Identification of DEGs in the EAC patients
To explore the variation of gene expression during BE to EAC, we downloaded datasets GSE26886 and GSE37200, and the DEGs between BE and EAC were analyzed, respectively (Figure 1A-D). Then, we sought for the overlapping DEGs between the two datasets, and found that 27 up- and 104 down-regulated genes were observed (Figure 1E-F).
GO and KEGG Pathway Enrichment Analysis
To explore the potential roles of DEGs between BE and EAC, GO and KEGG pathway enrichment analyses were performed. GO analysis showed that the up-regulated genes were mainly involved in biological processes (BP) associated with negative regulation of cell population proliferation, skeletal system development, blood vessel development, positive regulation of programmed cell death, and ossification (Figure 2A). In contrast, the down-regulated genes were mainly involved in BP associated with monocarboxylic acid metabolic process, digestion, thrombin-activated receptor signaling pathway, response to zinc ion, and cellular response to fluid shear stress (Figure 2B). These results indicated that the DEGs were highly associated with epithelial-mesenchymal transition (EMT) and nutrition. KEGG analysis indicated that the up-regulated DEGs were primarily enriched in Pertussis, IL-17 signaling pathway, cytokine-cytokine receptor interaction, ECM-receptor interaction, protein digestion and absorption, and Amoebiasis (Figure 2C); while the down-regulated genes were enriched in chemical carcinogenesis, Amoebiasis, drug metabolism-other enzymes, steroid hormone biosynthesis, bile secretion, glycerophospholipid metabolism, and inflammatory mediator regulation of trp channels (Figure 2D). These results demonstrated that the DEGs were highly involved in tumorigenesis.

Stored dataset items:

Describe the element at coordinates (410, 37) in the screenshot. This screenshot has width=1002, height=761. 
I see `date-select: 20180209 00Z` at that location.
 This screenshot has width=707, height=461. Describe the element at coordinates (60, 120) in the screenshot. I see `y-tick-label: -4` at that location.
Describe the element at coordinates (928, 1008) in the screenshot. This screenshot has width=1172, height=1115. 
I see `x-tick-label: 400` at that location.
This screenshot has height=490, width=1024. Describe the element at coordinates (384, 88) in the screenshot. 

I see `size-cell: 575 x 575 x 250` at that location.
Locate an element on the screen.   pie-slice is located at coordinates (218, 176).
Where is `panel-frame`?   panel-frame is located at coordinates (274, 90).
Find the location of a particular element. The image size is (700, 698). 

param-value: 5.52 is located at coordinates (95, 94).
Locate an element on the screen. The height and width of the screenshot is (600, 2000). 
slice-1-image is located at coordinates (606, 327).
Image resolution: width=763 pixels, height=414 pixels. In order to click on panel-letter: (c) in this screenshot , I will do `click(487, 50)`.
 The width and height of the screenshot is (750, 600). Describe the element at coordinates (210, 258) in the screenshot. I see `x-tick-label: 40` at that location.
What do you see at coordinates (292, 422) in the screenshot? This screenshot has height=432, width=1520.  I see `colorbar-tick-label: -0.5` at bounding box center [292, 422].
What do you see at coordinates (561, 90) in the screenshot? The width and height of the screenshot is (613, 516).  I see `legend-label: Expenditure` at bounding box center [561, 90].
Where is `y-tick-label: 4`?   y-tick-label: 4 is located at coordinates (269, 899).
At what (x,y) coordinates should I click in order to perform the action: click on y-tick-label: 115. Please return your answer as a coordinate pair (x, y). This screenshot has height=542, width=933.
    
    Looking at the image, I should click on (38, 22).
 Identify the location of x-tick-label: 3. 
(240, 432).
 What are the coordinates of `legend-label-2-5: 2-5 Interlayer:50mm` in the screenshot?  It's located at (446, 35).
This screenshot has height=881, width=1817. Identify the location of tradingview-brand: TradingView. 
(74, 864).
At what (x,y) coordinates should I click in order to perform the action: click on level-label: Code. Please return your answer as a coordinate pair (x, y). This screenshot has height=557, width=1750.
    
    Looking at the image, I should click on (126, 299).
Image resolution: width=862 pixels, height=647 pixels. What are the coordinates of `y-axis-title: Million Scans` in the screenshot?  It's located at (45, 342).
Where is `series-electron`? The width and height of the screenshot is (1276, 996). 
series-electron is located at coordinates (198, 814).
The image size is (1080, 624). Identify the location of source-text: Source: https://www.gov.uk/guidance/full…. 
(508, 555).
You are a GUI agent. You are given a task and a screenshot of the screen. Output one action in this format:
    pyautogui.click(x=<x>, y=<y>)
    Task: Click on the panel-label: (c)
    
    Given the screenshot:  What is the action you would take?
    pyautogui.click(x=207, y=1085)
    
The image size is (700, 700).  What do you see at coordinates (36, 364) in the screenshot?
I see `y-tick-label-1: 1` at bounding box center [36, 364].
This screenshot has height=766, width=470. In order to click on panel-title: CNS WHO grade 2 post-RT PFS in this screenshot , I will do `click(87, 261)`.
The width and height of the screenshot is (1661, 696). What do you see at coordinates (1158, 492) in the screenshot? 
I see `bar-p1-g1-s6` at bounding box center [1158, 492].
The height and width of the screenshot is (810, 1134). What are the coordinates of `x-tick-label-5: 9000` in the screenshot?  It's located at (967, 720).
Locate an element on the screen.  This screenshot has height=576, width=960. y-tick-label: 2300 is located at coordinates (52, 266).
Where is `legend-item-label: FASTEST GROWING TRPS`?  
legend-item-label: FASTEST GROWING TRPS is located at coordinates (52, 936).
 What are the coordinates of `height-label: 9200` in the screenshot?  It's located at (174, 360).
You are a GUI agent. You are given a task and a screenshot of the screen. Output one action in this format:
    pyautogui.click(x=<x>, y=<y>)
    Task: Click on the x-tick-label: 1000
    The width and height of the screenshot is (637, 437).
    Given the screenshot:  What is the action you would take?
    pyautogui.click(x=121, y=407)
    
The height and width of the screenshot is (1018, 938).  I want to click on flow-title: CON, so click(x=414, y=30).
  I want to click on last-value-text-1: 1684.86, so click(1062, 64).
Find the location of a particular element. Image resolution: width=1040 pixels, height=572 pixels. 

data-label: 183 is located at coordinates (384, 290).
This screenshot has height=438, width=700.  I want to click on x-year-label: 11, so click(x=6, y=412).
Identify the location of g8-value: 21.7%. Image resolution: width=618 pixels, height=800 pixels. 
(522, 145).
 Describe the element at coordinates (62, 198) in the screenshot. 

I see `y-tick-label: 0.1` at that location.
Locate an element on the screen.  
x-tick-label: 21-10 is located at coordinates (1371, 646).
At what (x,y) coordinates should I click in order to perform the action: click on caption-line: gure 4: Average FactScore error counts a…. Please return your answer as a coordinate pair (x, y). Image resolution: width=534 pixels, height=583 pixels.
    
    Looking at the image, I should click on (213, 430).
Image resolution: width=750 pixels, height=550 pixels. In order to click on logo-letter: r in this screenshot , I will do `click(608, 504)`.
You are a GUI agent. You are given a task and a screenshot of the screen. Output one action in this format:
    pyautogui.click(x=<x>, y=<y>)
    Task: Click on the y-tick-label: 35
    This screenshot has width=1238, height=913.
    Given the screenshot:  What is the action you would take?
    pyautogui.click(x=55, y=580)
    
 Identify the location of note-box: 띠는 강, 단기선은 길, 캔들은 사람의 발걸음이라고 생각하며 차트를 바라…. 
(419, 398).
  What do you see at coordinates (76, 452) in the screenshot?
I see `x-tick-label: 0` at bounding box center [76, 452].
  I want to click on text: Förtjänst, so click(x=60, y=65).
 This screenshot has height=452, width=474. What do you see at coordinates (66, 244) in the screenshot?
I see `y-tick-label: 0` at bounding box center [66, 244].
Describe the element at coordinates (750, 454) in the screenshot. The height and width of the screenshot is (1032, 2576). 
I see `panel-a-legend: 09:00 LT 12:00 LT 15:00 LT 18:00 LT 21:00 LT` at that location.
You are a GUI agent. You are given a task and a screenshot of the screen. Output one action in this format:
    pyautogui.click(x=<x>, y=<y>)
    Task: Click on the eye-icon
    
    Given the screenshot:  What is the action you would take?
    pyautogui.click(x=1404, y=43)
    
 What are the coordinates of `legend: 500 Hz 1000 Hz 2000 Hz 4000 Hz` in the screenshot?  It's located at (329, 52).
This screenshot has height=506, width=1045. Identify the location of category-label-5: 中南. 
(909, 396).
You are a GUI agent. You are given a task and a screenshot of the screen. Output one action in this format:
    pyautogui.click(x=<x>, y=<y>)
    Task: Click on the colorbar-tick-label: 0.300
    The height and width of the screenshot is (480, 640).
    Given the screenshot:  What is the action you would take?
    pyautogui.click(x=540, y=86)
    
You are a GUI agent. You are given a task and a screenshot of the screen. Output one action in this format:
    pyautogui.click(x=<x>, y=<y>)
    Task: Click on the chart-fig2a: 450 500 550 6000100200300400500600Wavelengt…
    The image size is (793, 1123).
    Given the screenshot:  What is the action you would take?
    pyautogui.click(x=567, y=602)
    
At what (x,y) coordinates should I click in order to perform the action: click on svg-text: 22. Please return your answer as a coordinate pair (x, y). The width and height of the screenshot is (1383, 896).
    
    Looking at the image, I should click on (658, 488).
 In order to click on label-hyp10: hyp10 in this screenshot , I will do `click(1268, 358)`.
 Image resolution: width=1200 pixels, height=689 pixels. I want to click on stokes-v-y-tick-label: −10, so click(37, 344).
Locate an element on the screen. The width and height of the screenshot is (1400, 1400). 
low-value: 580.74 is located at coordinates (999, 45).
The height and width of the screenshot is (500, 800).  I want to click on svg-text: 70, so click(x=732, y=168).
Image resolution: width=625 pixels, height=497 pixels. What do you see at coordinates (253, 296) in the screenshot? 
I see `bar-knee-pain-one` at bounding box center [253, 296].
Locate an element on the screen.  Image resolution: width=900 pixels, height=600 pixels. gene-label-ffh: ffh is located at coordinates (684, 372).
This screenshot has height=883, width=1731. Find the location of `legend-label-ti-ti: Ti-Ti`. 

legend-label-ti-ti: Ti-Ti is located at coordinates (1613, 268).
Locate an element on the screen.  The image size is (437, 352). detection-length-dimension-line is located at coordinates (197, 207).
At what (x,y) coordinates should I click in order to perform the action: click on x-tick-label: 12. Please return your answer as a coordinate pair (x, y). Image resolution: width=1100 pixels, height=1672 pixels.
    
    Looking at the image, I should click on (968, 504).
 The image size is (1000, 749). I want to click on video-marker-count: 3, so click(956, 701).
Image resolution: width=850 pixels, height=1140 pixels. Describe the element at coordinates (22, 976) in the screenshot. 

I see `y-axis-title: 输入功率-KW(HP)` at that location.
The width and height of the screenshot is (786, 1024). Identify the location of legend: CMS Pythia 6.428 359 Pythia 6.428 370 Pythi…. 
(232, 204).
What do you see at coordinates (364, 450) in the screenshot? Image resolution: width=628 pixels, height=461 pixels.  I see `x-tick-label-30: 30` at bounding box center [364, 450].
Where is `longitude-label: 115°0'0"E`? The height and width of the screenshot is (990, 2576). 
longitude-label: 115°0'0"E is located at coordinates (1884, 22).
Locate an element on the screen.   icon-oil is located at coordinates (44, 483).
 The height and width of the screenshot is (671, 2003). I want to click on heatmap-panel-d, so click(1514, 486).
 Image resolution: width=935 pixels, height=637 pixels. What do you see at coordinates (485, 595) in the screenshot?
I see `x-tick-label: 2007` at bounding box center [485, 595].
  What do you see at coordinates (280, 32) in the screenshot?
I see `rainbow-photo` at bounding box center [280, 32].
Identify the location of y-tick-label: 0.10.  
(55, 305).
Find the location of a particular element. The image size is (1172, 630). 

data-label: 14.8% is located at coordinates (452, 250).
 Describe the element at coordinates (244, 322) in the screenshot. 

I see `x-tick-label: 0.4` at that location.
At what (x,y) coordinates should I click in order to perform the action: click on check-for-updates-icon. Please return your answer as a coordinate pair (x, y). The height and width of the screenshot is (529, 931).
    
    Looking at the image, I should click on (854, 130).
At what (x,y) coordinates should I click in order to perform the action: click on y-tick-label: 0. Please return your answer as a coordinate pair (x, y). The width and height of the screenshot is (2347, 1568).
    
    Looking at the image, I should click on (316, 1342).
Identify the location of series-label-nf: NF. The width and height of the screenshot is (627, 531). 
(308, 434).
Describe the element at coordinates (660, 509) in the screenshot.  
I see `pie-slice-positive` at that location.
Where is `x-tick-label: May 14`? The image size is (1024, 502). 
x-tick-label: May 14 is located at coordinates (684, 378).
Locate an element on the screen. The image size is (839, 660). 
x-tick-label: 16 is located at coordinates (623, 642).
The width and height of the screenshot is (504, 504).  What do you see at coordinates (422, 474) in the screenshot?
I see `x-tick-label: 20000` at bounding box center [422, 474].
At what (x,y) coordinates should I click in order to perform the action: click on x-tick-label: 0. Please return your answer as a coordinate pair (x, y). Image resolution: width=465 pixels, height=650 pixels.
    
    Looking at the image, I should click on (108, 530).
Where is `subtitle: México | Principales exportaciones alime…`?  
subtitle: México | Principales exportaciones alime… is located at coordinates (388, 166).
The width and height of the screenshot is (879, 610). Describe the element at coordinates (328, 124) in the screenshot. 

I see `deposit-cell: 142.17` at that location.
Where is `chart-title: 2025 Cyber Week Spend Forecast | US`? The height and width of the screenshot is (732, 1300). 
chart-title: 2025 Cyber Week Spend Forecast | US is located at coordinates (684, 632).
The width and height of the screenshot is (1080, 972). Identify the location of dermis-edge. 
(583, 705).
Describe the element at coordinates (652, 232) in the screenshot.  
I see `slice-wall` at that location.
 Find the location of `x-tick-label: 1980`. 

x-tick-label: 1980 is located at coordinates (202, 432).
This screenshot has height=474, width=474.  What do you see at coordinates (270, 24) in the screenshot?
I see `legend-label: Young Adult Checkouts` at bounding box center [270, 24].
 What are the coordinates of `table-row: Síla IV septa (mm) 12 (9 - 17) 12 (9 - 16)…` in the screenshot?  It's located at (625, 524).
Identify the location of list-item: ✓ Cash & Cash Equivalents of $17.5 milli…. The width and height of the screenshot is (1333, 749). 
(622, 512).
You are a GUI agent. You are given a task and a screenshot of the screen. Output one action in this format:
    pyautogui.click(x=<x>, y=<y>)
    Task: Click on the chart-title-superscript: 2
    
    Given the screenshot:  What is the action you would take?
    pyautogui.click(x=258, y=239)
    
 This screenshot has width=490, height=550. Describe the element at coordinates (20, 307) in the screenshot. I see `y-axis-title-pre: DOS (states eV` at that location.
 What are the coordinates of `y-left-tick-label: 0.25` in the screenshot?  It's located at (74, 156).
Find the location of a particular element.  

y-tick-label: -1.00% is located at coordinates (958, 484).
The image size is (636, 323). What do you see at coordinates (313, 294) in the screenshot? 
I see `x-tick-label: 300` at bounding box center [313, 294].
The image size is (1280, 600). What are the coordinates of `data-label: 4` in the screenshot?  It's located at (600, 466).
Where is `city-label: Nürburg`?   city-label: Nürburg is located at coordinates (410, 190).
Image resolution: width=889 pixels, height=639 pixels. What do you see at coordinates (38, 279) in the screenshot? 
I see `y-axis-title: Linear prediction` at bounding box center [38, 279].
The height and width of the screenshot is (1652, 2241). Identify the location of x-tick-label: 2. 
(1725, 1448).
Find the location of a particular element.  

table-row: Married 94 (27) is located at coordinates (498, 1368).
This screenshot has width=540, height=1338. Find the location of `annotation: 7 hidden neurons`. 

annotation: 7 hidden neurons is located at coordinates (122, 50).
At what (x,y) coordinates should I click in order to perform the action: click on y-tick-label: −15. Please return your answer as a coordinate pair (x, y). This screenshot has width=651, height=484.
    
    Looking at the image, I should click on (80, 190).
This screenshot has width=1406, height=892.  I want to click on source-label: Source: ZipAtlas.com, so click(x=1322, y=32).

**TASK INSTRUCTIONS**
[1] Copy the passage on gene expression changes from BE to EAC word for word, starting with "Identification of DEGs" and going on through "observed (Figure 1E-F).".
[2] In the passage on gene expression changes from BE to EAC, why were the GO and KEGG pathway enrichment analyses performed? Answer in one to three sentences.
[3] Continue the passage on gene expression changes from BE to EAC, picking up after its final sentence.

**EXPECTED RESPONSES**
[1]
Identification of DEGs in the EAC patients
To explore the variation of gene expression during BE to EAC, we downloaded datasets GSE26886 and GSE37200, and the DEGs between BE and EAC were analyzed, respectively (Figure 1A-D). Then, we sought for the overlapping DEGs between the two datasets, and found that 27 up- and 104 down-regulated genes were observed (Figure 1E-F).

[2] The GO and KEGG pathway enrichment analyses were performed to explore the potential roles of the DEGs between BE and EAC.

[3]
Identification of Key Modules by WGCNA
WGCNA analysis provides an overview of the transcriptomic organization, and the relationships between sets of genes with external, biological traits. To identify key modules related to clinical traits, WGCNA was performed by using GSE26886 dataset (Figure 3A). The power of β = 8 (scale-free R2=0.90) was selected as the soft thresholding parameter to construct a scale-free network (Figure 3B). Similar module clustering was constructed by using dynamic hybrid cutting (threshold = 0.25). A total of 25 modules were identified (Figure 3C). The results in Figure 3D showed that the grey module was the highest positive module correlated to EAC (R2 = 0.86,P = 2e-12) and was highly negative correlated to BE (R2 = 0.86,P = 2e-12). Figure 3E showed gene significance for BE and EAC in grey module.
In the module-trait analysis, we intersected the trait-related genes in grey module highly associated with EAC and 131 DEGs generated from expression difference analysis, and finally extracted 27 trait-expression-related genes for the following analysis (Figure 3F, Table S1-2). These results showed that the 27 trait-expression-related genes were significantly correlated with the pathogenesis of EAC.
Exploration of Trait-expression-related Genes in TCGA database
Next, further validation and exploration were conducted among the 27 trait-expression-related genes in TCGA database. MYO1A, ACE2, COL1A1, LGALS4, and ADRA2A were significantly up-regulated in EAC tissue; while AADAC, RAB27A, and P2RY14were abnormally down-expressed in EAC tissue, which indicated that these genes were repeatable in EAC (Figure 4A). Subsequently, ROC curves were performed to estimate the diagnostic value in EAC, and the result showed that the genes mentioned above had good diagnostic properties (Figure 4B). Later, survival analysis was performed to explore the prognostic value of the 8 genes. Low- AADAC and ACE2 expressionwere significantly correlated with poor progress-free interval (PFI); while low- ADRA2A expression was associated with poor overall survival (OS) and disease-specific survival (DSS). These results further illustrated that AADAC, ACE2,and ADRA2A contribute to EAC pathogenesis and progression.